Glen Grant was teacher, storyteller
By James Gonser and Will Hoover
Advertiser Staff Writers
Glen Grant, who died of cancer here yesterday, was an author, historian, businessman and teacher, but first and foremost he was a man who could tell a tale.
"He had a genuine kind of love for entertaining people," said friend Raymond Funamoto. "He just enjoyed spinning a good yarn, whether it was true, psychic phenomenon, or fiction. He just sort of drew you in."
"Glen always billed himself as a storyteller," said Arnold Hiura, another longtime friend. "Coming to Hawai'i just allowed it to blossom because this is the mother lode of spiritual things with Hawaiian beliefs and the Asian and Pacific immigrants' cultures."
Grant, 56, wrote a series of best-selling ghost stories and an anthology of detective mysteries. He ran a coffee shop in Mo'ili'ili called The Haunt, which also served as his office. People know him for his spooky TV specials and ghostly trolley and walking tours of Honolulu.
Grant told The Advertiser in 1999, "Something like one in four Americans claims to have seen a ghost," Grant said. "The belief in an afterlife is extremely high in America much higher than (in) any other industrial nation."
On his tours, Grant took pleasure in pointing out graves, buildings and fountains thought to be occupied by the souls of the departed, dearly or otherwise.
"He touched so many people in so many different ways," Hiura said. "Some people will remember him for his storytelling, others as a teacher, some as a historical resource."
He was raised in the West Los Angeles community of Culver City. His father, Cliff Grant, was a Hollywood special effects expert who worked on such films as "Gone With The Wind" and "The Wizard of Oz."

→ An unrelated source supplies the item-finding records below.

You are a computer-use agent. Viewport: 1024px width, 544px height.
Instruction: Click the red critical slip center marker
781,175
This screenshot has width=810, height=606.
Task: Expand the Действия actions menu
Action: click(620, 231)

His father helped create the extraterrestrial robot Gort from "The Day the Earth Stood Still" in 1951, and Robby the Robot, a film forerunner of R2D2, featured in the 1956 MGM science fiction film "Forbidden Planet."
Robby became a member of the Grant household stashed in the garage where Grant said he would see the famous 7-foot tall robot on a daily basis. The robot eventually ended up in a museum.
"He often affectionately remembered Robby the Robot as his brother," Funamoto said.
Grant had a Sunday-evening radio show called "Chicken Skin," a term he copyrighted for his Chicken Skin Series of books that included "Obake Files: Ghostly Encounters in Supernatural Hawai'i," "The Secret Obake Casebook: Tales from the Dark Side of the Cabinet," and an award-winning mystery anthology, "Honolulu Mysteries: Case Studies in the Life of a Honolulu Detective."
Grant earned a bachelor's degree in history from UCLA and moved to Hawai'i in 1970. He earned a master's degree in education in 1974 and his doctorate in American studies in 1982. He taught history, American studies and political science for more than 30 years at the University of Hawai'i, Kapi'olani Community College and Hawai'i Tokai International College, where he became a vice chancellor.
Hiura, who was a teaching assistant at UH with Grant, said that when a professor took a sabbatical, Grant took over his class on Japanese Americans. "He did almost every lecture in character," Hiura said. "He wore costumes and makeup and used stage settings. The students loved it. "
The City Council honored him in 1995 as one of Hawai'i's Living Treasures of Multiculturalism.
Grant is survived by his brother, Philip, and sister, Pamela, both of California.
His ashes will be spread in the ocean at Ka'ena Point, said to be the jumping-off spot for the souls of the Hawaiian dead, a passageway from this world to another. The family believes it is an appropriate site for the storyteller's last resting place.
A scholarship fund has been set up in his memory. Contributions can be mailed to the Glen Grant Memorial Fund, University of Hawai'i Foundation, P.O. Box 11270 Honolulu, HI 96828.